Just three years ago “Spam” email was as abundant in people’s inboxes as the breakfast meat was in Hawaiian diners. Ninety-five percent of all email sent rated low enough on Return Path’s Sender Score rating to be considered spam. But due to increased diligence on the part of ISPs and improved personalization initiatives from senders, the level of junk email has fallen to only 56%, according to the email tracking service’s latest Sender Score Benchmark study. Sender Score distribution graphs from Return Path’s current and 2013 studies shows the complete reversal in sender behavior and deliverability rates.
“Sender reputation filters from ISPs like Yahoo and Google have stopped a lot of spam, and many of the botnets that were hijacking computers to deploy spam have been taken out by Microsoft and [others],” says Tom Sather, Return Path’s senior director of research.
Email marketing became a black-and-white world in 2015, if you follow Return Path’s Sender Score ranking, the email industry’s version of a credit score.

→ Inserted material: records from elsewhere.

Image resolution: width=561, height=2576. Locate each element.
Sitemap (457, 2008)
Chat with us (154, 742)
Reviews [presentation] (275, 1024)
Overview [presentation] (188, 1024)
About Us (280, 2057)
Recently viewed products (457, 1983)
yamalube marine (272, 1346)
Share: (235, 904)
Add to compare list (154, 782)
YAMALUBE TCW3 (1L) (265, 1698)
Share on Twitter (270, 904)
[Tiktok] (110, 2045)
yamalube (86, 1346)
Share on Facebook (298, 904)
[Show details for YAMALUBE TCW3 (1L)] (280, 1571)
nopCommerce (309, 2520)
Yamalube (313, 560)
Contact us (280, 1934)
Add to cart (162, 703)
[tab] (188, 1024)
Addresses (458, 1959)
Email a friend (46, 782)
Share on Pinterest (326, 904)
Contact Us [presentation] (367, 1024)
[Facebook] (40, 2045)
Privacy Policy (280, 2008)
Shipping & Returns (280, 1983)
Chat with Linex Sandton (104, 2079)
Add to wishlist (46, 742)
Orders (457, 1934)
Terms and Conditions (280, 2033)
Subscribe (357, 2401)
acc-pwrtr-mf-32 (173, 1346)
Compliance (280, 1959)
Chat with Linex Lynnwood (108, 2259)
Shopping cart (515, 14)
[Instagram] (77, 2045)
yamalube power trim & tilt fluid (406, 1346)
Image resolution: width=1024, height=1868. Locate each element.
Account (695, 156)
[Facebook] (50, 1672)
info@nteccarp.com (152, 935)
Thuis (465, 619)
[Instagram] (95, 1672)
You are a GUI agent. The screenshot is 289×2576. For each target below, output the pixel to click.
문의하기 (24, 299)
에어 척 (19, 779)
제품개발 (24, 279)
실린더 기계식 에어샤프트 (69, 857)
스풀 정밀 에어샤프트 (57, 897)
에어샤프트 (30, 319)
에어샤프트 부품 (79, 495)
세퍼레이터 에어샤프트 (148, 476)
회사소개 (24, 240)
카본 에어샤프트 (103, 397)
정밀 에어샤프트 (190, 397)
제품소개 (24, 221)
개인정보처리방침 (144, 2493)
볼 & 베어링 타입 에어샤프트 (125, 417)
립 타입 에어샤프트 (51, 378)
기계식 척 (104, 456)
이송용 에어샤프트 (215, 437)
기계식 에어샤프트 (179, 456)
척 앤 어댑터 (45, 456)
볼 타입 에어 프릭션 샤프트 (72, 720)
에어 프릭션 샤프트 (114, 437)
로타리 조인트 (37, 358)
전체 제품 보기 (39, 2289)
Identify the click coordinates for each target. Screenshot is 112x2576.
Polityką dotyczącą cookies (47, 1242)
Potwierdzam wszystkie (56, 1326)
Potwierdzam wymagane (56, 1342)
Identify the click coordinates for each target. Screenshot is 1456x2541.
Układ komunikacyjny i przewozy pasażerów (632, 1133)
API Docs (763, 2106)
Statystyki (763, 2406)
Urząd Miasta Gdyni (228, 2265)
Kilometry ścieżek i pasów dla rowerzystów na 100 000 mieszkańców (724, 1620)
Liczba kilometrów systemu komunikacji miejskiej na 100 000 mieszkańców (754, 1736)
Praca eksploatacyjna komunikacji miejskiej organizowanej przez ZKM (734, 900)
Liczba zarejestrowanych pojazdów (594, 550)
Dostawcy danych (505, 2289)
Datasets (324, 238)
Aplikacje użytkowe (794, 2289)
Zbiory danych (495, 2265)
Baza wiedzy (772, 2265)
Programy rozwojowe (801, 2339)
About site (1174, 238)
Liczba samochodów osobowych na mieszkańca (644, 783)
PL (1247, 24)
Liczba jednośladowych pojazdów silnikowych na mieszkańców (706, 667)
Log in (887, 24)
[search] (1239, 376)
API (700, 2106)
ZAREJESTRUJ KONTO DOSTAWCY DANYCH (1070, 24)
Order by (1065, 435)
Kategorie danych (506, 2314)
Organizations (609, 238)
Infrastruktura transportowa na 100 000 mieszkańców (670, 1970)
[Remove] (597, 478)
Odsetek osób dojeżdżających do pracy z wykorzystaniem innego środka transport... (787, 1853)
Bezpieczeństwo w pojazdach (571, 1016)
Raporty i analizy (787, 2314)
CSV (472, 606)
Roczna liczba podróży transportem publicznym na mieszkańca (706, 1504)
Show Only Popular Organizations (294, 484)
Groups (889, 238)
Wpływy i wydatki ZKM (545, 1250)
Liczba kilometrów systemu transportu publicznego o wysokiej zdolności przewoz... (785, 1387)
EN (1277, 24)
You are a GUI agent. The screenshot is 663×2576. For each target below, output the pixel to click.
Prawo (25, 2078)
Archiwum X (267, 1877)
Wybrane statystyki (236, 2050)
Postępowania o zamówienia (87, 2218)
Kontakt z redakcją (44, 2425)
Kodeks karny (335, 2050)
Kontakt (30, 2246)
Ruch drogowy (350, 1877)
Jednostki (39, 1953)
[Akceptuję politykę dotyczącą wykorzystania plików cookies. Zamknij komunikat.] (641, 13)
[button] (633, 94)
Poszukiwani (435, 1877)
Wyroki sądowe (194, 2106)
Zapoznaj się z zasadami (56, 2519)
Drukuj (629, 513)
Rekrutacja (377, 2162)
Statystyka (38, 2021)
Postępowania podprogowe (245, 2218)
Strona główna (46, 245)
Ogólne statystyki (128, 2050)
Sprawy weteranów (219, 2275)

Last year emailers with scores between 0-10 and ones scoring 91-100 each sent about a trillion-and-a-half emails. The elite level saw 95% delivered to inboxes while the bottom-dwellers only 2%.
Distinct cutoffs existed among the top 10%, as well. Those with scores of 99-100 had 98% of emails delivered while those in the 91-94 range managed 92%. The filtered rate was also three times higher for the latter group. “If you score in the 90s, it doesn’t mean you can stop monitoring your email reputation. Eight percent of emails not delivered is still pretty significant,” Sather says.
An easy method for improvement, and one ignored by many marketers, he says, is to more closely monitor complaint rates. Senders in the 91-100 score segment averaged complaint rates of just 0.17% while those scoring 71-80 saw rates 14-times higher. Often, emailers think their complaint rates are lower than they are because they calculate them as the percentage of complaints registered per emails sent, instead of per emails received.
Sather also counsels emailers to clean their lists of spam traps and unknown users. Keeping them can have an unfavorable impact on their sender reputations at the top ISPs: Gmail, Microsoft, Yahoo, and AOL. All four have initiated engagement filtering, which at present is not a measure considered in Sender Score.
It all goes back to the basics of keeping clean lists, since no rating or scoring system will ever be perfect.”The problem with any scoring procedure like this on is that there are outliers, and a scoring mechanism is only as good as its underlying reporting structure,” says GB Heidarsson, CEO of email-tracker eDataSource. “We do see significant outliers with this scoring procedure, especially on Gmail and Yahoo, as those seem to be traditionally left out of Return Path’s scoring model, causing some confusion. But Sender Score catches good averages; and outliers aside, serves as a valid benchmark point.”
Return Path’ Sather acknowledges that Gmail and Yahoo don’t contribute data to the ranking, but maintains that fact is immaterial to the validity of its ranking. “Sender Score isn’t intended to diagnose reputation issues at any one particular ISP,” he says. “Similar to a credit score, missing a payment for one creditor is an indicator that future payments at other creditors are likely to be missed.”